■ **PROBLEM STATEMENT**
Copy everything from "Alec Baldwin knows" down to "in his mouth." in the article about Alec Baldwin below, word for word.

■ **PASSAGE TO READ**
Alec Baldwin knows a thing or two about coming back from a personal crisis. In July, he tweeted homophobic slurs at a journalist who claimed his pregnant 29-year-old yoga instructor wife, Hilaria, was texting during James Gandolfini's funeral. He immediately apologised and shut down his twitter account. It would be easier to dismiss this if Baldwin didn't continually put his foot in his mouth.
There was the leaked voicemail in 2007, in which, during his custody battle with Kim Basinger, he called his then 11-year-old daughter a “rude, thoughtless pig.” In December 2011 he was kicked off a flight for refusing to turn off his mobile phone before allegedly throwing a tantrum in a plane toilet. In 1995, he reportedly hit a cameraman filming Basinger taking daughter Ireland home for the first time. When recently photographed in New York's Washington Square Park after the birth of his second daughter, Carmen, Baldwin can be seen glaring in the direction of the camera. But at least now the lesson seems to have been learned.
The birth of his second child prompted half-sister Ireland to give some public words of advice to baby Carmen, that included the following about parents: “Grown-ups yell. I don't know why, but they do. No matter what your Mom or Dad says or does, simply remember that they love the sh*t out of you.” Baldwin bounced back from his 2007 telephone call by writing a book about the incident and in 2012 he made a credit card advert poking fun at the airport incident.

■ **DATA LINES**
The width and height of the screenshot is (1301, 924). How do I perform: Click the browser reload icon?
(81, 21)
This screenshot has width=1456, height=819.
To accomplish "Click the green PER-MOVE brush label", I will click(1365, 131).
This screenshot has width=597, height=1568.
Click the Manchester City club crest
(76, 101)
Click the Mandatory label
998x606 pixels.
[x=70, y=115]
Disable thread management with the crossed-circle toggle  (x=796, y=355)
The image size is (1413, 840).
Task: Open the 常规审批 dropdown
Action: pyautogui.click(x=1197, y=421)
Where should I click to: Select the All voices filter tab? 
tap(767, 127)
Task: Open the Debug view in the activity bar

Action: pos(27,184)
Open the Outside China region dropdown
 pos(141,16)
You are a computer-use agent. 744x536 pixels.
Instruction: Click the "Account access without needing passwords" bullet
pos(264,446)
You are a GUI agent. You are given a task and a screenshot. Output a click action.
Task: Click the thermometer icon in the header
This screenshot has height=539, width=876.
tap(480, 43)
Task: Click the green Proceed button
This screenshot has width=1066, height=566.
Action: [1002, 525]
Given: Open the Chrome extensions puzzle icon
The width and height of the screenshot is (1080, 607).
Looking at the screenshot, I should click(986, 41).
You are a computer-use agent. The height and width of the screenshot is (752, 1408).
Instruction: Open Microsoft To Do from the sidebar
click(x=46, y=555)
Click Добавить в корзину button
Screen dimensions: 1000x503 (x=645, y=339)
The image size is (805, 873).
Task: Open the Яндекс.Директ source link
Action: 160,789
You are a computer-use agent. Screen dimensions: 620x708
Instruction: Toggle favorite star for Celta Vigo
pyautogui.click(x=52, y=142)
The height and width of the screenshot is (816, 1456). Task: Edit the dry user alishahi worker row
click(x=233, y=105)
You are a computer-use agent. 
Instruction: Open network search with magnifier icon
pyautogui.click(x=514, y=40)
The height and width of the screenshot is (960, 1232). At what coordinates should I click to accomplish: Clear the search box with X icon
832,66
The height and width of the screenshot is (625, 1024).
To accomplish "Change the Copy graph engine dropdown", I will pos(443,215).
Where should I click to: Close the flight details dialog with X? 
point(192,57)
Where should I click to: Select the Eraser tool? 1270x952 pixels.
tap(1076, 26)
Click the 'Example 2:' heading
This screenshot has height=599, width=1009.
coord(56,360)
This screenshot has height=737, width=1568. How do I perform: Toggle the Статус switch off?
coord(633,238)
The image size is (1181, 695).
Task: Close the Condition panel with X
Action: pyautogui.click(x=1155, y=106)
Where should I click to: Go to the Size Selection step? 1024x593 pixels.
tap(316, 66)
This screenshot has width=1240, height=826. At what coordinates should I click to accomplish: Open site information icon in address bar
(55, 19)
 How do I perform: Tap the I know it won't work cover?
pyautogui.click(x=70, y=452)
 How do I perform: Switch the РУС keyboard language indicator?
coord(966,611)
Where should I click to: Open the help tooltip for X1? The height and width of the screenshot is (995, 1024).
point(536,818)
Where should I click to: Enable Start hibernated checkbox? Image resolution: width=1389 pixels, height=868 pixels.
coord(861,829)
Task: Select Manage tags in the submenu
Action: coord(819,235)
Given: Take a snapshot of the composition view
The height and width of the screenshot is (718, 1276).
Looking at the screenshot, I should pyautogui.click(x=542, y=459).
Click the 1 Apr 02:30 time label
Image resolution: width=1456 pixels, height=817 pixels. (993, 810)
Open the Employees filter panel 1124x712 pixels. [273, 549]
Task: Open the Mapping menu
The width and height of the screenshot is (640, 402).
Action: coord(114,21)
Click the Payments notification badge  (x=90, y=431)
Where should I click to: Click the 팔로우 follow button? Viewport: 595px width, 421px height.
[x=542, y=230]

■ **RESPONSE BELOW**
Alec Baldwin knows a thing or two about coming back from a personal crisis. In July, he tweeted homophobic slurs at a journalist who claimed his pregnant 29-year-old yoga instructor wife, Hilaria, was texting during James Gandolfini's funeral. He immediately apologised and shut down his twitter account. It would be easier to dismiss this if Baldwin didn't continually put his foot in his mouth.